● **EXERCISE DIRECTIONS**
The answer must consist of each line below that contains the word "computer", copied in full.
------------------------------------
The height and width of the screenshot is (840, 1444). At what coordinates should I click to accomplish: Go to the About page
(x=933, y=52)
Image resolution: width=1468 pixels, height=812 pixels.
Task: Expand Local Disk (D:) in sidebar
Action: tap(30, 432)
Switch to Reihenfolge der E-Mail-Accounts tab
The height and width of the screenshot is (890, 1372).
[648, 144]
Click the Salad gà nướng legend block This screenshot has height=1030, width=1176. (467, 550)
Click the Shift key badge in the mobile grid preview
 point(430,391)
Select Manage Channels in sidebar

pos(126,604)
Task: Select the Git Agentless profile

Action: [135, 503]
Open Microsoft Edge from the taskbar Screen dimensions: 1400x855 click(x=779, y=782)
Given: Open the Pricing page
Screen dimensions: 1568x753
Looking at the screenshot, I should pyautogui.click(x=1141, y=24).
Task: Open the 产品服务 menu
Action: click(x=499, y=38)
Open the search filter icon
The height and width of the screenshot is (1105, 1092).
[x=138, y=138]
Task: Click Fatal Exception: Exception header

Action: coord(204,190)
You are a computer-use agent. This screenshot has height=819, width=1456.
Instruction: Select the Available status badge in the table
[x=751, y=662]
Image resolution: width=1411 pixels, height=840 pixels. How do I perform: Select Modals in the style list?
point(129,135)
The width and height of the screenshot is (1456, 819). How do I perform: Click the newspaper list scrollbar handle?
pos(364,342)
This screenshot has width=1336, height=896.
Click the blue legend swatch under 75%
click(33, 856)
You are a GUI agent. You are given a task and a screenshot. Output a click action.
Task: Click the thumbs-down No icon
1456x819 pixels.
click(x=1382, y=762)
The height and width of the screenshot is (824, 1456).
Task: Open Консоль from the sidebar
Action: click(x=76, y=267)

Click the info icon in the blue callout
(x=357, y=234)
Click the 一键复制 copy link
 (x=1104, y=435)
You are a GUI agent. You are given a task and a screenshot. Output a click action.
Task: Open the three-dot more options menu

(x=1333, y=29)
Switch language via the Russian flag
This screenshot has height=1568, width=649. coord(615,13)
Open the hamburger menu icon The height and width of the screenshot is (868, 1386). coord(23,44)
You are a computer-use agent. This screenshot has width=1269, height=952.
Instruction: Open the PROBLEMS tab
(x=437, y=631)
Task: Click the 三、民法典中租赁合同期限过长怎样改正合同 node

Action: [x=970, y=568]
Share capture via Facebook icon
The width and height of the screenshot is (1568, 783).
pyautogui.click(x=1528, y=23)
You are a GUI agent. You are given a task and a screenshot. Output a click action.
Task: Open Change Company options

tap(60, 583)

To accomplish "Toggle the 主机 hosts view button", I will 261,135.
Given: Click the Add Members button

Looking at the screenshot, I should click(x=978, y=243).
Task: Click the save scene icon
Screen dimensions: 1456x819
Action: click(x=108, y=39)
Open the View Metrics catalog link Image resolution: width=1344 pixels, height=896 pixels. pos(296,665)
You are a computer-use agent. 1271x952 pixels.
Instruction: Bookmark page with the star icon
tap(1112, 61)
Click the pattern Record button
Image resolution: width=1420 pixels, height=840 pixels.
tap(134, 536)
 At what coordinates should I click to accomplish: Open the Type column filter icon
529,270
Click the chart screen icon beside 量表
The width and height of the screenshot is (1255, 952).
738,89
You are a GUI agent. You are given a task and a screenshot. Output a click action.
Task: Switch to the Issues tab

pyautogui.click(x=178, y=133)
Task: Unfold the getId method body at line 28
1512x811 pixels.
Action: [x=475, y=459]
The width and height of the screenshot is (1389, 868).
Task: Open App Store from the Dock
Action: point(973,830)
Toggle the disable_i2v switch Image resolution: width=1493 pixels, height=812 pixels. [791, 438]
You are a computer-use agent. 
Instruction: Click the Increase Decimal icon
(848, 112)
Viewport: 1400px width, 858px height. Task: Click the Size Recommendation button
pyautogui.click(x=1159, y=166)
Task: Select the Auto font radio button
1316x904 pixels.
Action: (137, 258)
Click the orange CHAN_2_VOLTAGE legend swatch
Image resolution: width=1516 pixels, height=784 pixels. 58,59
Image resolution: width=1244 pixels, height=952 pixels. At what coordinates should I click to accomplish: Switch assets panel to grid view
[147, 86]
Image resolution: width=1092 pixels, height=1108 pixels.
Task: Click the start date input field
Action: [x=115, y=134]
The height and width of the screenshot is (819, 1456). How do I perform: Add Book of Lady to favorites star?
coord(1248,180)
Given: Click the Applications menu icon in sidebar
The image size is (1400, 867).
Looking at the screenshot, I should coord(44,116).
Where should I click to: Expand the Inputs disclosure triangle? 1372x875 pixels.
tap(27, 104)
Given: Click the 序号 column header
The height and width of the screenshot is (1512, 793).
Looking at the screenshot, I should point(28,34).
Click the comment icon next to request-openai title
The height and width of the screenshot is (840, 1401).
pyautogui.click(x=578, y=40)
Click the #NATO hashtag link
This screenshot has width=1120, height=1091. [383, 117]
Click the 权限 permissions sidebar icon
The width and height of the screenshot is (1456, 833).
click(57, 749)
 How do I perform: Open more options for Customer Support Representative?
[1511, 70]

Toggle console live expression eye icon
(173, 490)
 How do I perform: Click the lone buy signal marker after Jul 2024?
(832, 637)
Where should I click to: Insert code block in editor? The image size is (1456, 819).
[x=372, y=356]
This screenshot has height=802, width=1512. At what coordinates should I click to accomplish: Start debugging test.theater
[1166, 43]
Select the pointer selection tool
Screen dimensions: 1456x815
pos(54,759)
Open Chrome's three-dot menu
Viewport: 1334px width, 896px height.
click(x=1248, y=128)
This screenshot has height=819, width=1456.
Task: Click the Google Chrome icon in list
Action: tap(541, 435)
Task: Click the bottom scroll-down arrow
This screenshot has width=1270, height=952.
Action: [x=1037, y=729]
------------------------------------
● **RESULT OF THIS EXERCISE**
You are a computer-use agent. This screenshot has height=819, width=1456.
You are a computer-use agent. This screenshot has width=1269, height=952.
You are a computer-use agent. 1271x952 pixels.
You are a computer-use agent. 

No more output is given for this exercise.